RECORDS FOR THE EXERCISE ▸
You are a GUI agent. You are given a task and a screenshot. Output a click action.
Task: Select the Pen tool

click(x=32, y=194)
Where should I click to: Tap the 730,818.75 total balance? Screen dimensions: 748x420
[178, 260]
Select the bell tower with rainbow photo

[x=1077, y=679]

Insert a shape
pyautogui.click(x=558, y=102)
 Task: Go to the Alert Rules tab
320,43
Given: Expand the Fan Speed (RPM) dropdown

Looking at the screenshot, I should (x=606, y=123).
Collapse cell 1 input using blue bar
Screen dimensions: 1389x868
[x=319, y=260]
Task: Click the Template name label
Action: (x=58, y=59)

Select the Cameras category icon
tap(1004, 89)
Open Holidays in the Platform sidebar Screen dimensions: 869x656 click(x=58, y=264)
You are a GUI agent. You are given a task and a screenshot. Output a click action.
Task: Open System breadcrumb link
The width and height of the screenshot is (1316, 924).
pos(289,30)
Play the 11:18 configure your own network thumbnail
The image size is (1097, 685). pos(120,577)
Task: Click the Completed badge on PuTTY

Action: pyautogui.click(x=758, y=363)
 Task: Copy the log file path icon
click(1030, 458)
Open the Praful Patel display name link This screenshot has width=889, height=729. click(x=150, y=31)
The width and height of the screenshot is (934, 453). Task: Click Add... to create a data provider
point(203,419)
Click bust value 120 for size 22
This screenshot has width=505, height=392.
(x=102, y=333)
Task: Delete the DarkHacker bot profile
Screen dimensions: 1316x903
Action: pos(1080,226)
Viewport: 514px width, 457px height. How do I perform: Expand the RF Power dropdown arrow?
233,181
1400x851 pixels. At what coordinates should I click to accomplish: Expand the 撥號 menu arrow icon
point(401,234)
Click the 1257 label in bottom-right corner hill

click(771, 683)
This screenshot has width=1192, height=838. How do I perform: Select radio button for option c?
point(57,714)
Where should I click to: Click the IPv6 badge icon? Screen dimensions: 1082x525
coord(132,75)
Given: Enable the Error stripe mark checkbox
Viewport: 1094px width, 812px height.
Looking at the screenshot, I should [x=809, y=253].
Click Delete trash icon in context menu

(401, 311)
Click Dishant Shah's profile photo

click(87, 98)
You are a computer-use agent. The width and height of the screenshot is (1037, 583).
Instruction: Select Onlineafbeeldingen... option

BRIEF ▸ The answer is the line with "You are a computer-use" plus every line after it to the last line of the entries above, copied exactly and with no other lines.

ANSWER SPACE ▸
You are a computer-use agent. The width and height of the screenshot is (1037, 583).
Instruction: Select Onlineafbeeldingen... option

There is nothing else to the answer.